Но на определенных этапах бытия (имелись в виду этапы философские и этапы арестантские) математика оказывалась ни при чем. Часть вырастала над целым, загораживала целое, потому что касалась жизни и смерти сиюминутной, не отвлеченной, не обозначенной формулами, а натуральной, как глоток воды в зной, как звон железа в мороз, как острожный частокол, как оклик часового. И лишь когда жизнь сползала с острия напряжения, появлялась математика с ее формулами.
Собрания ссыльных, бдения, споры, воспоминания здесь назывались светски — журфиксами.
Дома были разные.
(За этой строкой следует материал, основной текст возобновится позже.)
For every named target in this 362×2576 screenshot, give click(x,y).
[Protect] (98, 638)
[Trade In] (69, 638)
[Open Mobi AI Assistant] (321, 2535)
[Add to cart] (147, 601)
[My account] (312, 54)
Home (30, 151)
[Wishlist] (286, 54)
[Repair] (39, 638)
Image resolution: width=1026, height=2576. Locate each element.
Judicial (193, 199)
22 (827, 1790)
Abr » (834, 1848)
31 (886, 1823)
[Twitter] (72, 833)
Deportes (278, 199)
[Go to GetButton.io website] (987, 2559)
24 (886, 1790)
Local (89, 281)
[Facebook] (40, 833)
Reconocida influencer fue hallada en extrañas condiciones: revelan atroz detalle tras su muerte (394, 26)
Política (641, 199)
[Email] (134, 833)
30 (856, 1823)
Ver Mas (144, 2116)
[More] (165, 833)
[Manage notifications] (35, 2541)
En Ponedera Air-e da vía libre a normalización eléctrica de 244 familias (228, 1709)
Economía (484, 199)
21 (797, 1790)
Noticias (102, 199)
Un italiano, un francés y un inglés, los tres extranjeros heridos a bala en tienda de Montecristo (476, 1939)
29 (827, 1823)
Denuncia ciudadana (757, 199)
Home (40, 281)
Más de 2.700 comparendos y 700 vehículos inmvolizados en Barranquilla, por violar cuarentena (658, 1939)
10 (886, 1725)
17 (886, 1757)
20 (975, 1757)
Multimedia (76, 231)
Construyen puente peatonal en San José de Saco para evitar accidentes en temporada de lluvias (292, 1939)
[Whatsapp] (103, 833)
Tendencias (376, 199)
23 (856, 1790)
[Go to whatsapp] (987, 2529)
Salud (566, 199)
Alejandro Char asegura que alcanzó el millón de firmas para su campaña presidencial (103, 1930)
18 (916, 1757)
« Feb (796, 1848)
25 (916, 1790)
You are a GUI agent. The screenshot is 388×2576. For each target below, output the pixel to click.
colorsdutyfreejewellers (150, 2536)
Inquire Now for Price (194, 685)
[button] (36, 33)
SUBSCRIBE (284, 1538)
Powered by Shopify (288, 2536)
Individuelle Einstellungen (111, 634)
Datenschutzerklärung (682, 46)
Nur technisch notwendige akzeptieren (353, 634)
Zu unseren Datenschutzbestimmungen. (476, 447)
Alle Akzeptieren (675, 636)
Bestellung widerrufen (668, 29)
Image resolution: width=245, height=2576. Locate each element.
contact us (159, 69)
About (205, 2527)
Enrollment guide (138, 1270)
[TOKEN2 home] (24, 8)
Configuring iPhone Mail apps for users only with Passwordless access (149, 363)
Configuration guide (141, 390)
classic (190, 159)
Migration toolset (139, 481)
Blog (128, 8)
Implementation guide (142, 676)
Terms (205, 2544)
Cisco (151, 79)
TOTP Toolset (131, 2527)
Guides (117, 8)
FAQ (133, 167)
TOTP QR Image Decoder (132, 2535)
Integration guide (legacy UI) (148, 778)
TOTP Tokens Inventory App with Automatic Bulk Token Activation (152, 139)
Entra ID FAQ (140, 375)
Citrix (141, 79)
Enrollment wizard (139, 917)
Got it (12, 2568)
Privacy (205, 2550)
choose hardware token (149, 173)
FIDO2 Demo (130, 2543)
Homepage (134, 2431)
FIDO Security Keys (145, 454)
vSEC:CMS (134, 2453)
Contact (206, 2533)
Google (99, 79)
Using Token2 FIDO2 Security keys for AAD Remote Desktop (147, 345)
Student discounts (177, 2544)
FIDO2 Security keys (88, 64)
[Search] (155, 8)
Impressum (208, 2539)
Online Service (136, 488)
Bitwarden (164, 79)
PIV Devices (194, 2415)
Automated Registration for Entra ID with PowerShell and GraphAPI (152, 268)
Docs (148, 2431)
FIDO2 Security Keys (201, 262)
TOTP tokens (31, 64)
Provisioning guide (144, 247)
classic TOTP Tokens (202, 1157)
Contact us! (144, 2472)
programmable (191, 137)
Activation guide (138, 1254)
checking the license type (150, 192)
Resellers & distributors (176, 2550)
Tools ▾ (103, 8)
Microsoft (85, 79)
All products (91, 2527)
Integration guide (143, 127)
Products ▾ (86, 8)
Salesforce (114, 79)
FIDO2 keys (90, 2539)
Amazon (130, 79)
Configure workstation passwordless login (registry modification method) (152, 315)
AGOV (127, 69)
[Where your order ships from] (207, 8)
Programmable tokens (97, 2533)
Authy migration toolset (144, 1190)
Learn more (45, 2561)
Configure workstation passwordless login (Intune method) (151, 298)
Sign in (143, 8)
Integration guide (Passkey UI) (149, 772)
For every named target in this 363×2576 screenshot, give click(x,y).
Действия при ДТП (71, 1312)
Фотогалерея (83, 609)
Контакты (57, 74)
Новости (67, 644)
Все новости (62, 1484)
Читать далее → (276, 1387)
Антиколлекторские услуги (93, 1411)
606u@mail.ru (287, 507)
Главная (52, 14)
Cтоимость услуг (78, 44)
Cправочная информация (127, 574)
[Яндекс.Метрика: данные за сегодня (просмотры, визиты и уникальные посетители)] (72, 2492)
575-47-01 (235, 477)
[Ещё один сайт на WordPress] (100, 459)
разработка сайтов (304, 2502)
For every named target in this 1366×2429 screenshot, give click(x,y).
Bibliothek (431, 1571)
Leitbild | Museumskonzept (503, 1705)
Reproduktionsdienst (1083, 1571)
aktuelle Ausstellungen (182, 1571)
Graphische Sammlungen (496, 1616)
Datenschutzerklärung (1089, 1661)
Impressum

А больше всего Петру Григорьевичу нравилось у Ошурковых. Карта Карфагена, который должен был быть разрушен, прибита была к бревенчатой стене (Ошурков не признавал обоев в своем кабинете).
Голубев, Заичневский и Ростя Стеблин теперь проживали втроем. Троица считалась женоненавистниками, поскольку дала клятву не жениться, ибо семья связывает революционера. Клятва была дана, разумеется, с большей торжественностью, чем требовалось. Пашетта Караулова, конечно, кричала на них и прижимала к себе маленького своего Сережу как зримое опровержение их понятий о женщине.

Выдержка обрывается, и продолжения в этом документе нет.